## Work item
Exact repetition is the task: copy every entry below.

─── Provided data

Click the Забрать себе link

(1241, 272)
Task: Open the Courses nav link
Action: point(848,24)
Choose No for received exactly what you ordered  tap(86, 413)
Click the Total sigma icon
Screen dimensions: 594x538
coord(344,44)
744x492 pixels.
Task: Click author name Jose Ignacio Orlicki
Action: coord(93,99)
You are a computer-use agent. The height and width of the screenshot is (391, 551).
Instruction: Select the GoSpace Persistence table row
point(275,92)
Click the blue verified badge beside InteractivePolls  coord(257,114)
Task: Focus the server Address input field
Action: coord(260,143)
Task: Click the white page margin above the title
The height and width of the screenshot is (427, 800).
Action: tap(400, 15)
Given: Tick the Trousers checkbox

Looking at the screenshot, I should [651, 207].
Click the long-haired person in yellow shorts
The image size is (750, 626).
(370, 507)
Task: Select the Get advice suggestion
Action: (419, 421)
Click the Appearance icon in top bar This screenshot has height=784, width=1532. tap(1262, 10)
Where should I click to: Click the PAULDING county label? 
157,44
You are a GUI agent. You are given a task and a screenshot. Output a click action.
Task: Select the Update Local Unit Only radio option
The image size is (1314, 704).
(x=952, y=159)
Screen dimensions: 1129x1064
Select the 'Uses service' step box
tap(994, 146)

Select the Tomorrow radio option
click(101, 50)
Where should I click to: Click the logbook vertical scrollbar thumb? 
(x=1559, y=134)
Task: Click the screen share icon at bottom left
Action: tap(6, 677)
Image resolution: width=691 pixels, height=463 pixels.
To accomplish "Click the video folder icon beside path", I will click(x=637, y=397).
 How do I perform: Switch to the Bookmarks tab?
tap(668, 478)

──────

## Finished task
Click the Забрать себе link

(1241, 272)
Task: Open the Courses nav link
Action: point(848,24)
Choose No for received exactly what you ordered  tap(86, 413)
Click the Total sigma icon
Screen dimensions: 594x538
coord(344,44)
744x492 pixels.
Task: Click author name Jose Ignacio Orlicki
Action: coord(93,99)
You are a computer-use agent. The height and width of the screenshot is (391, 551).
Instruction: Select the GoSpace Persistence table row
point(275,92)
Click the blue verified badge beside InteractivePolls  coord(257,114)
Task: Focus the server Address input field
Action: coord(260,143)
Task: Click the white page margin above the title
The height and width of the screenshot is (427, 800).
Action: tap(400, 15)
Given: Tick the Trousers checkbox

Looking at the screenshot, I should [651, 207].
Click the long-haired person in yellow shorts
The image size is (750, 626).
(370, 507)
Task: Select the Get advice suggestion
Action: (419, 421)
Click the Appearance icon in top bar This screenshot has height=784, width=1532. tap(1262, 10)
Where should I click to: Click the PAULDING county label? 
157,44
You are a GUI agent. You are given a task and a screenshot. Output a click action.
Task: Select the Update Local Unit Only radio option
The image size is (1314, 704).
(x=952, y=159)
Screen dimensions: 1129x1064
Select the 'Uses service' step box
tap(994, 146)

Select the Tomorrow radio option
click(101, 50)
Where should I click to: Click the logbook vertical scrollbar thumb? 
(x=1559, y=134)
Task: Click the screen share icon at bottom left
Action: tap(6, 677)
Image resolution: width=691 pixels, height=463 pixels.
To accomplish "Click the video folder icon beside path", I will click(x=637, y=397).
 How do I perform: Switch to the Bookmarks tab?
tap(668, 478)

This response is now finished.